セール・ポイント込みの「実質価格」の考え方
同じ商品でも、販売サイトによって価格・送料・ポイント還元は異なります。表示価格だけで決めると、実際の支払額では逆転していることも。ここでは「実質価格」で見くらべる考え方を整理します。
実質価格=支払額から、確実に戻る分を引いたもの
基本の式はシンプルです:実質価格 = 商品価格 + 送料 − クーポン割引 − 確実に使えるポイント還元。ここで大事なのは「確実に」の部分。付与に条件があるポイントや、使い道のないポイントまで差し引くと、実態より安く見えてしまいます。
計算の例
| 項目 | A店 | B店 |
|---|---|---|
| 商品価格 | 3,000円 | 3,300円 |
| 送料 | 500円 | 無料 |
| ポイント還元 | 1%(30pt) | 10%(330pt) |
| 実質価格 | 3,470円 | 2,970円 |
表示価格はA店が安くても、送料とポイントまで含めるとB店が安い、という例です。さらに1日あたりコスト(内容量÷日数)に直すと、容量違いの商品も比較できます。
気をつけたいポイント
①ポイントには付与時期・有効期限・使える場所の条件がある ②「ポイント◯倍」はイベントやランクなどの条件で変わる ③二重価格表示(「通常価格◯円のところ…」)は、比較対象の価格に根拠が必要とされています。大幅な割引表示は、割引前の価格が実際に販売されていた価格かという視点で落ち着いて見てみましょう。

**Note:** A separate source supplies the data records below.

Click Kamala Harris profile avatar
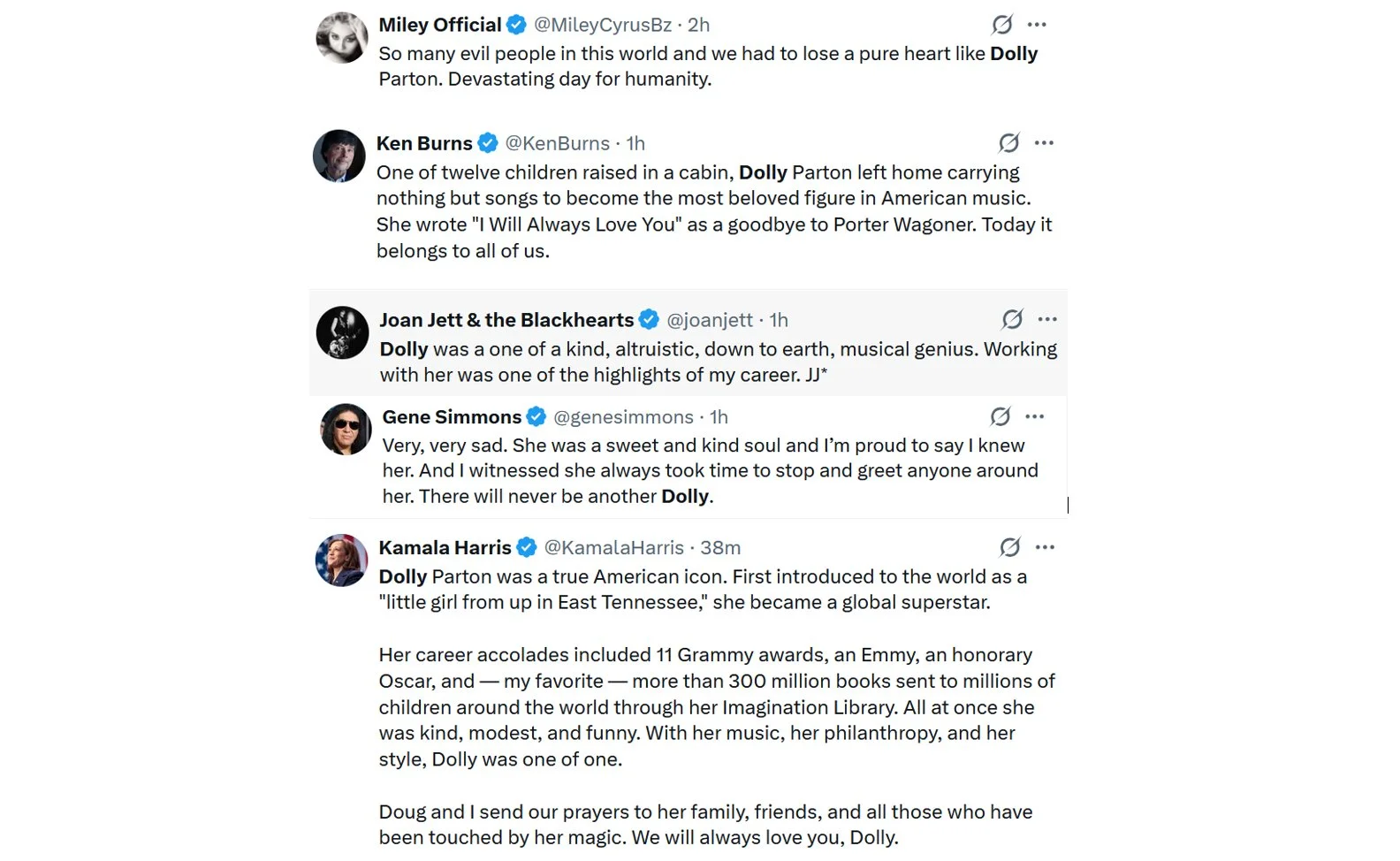This screenshot has height=861, width=1400. pyautogui.click(x=342, y=560)
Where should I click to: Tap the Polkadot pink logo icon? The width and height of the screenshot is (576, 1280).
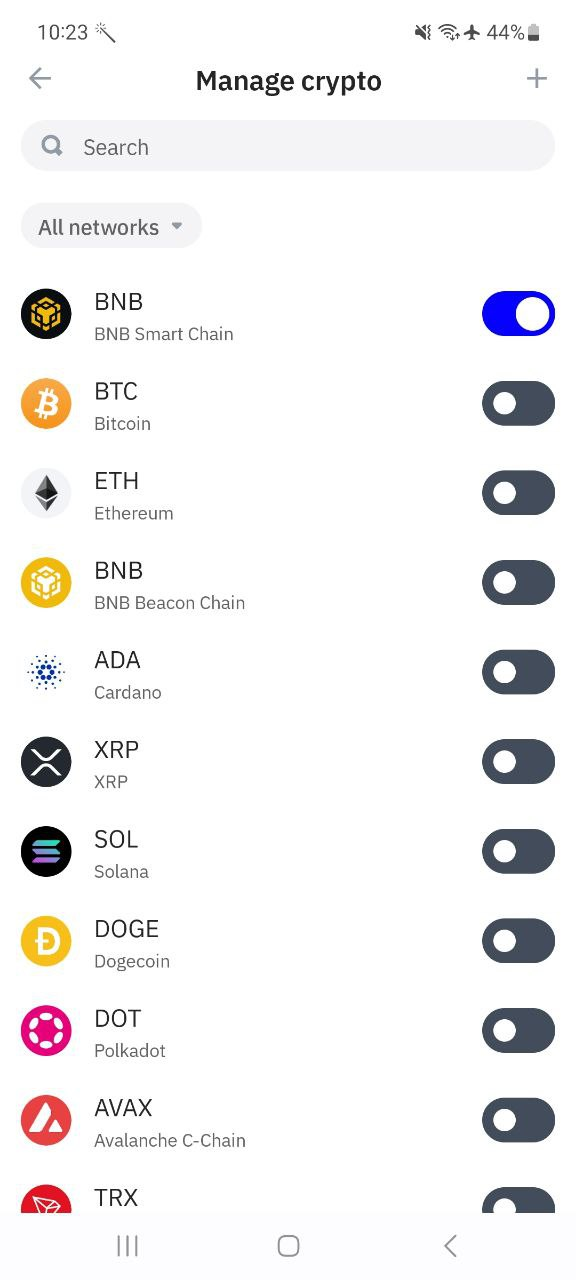[x=46, y=1031]
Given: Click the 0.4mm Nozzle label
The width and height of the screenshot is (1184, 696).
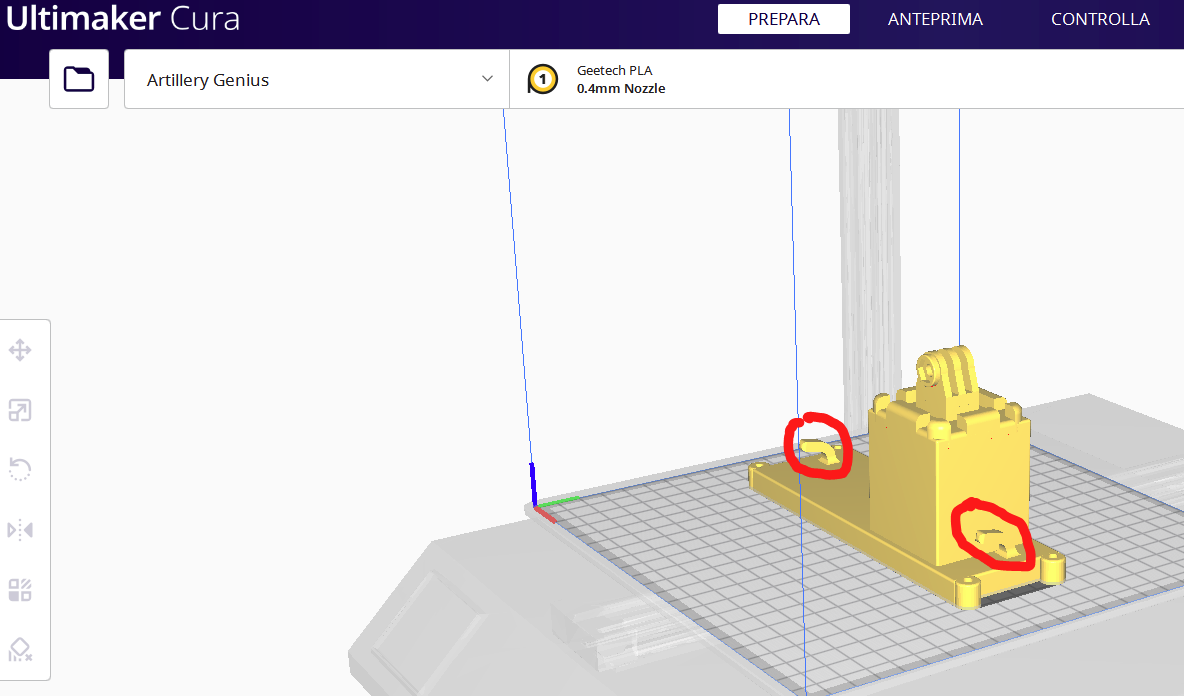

ポイント:迷ったら「今回の注文で実際に支払う金額」と「確実に戻ってくる分」だけをメモして並べるのが、いちばん間違いのない比較方法です。
本コラムは、消費者庁・厚生労働省等の公的機関が公表する一般的な制度・情報にもとづく解説であり、特定の商品の効果・効能を示すものでも、病気の診断・治療・予防を目的とした医療・健康に関する助言でも、個別の契約に関する法律相談でもありません。制度や基準は改正されることがあります。最新の情報は消費者庁など公的機関の発表をご確認ください。持病のある方、通院中・服薬中・妊娠中・授乳中の方など、健康上の判断が必要な場合は、医師・薬剤師にご相談ください。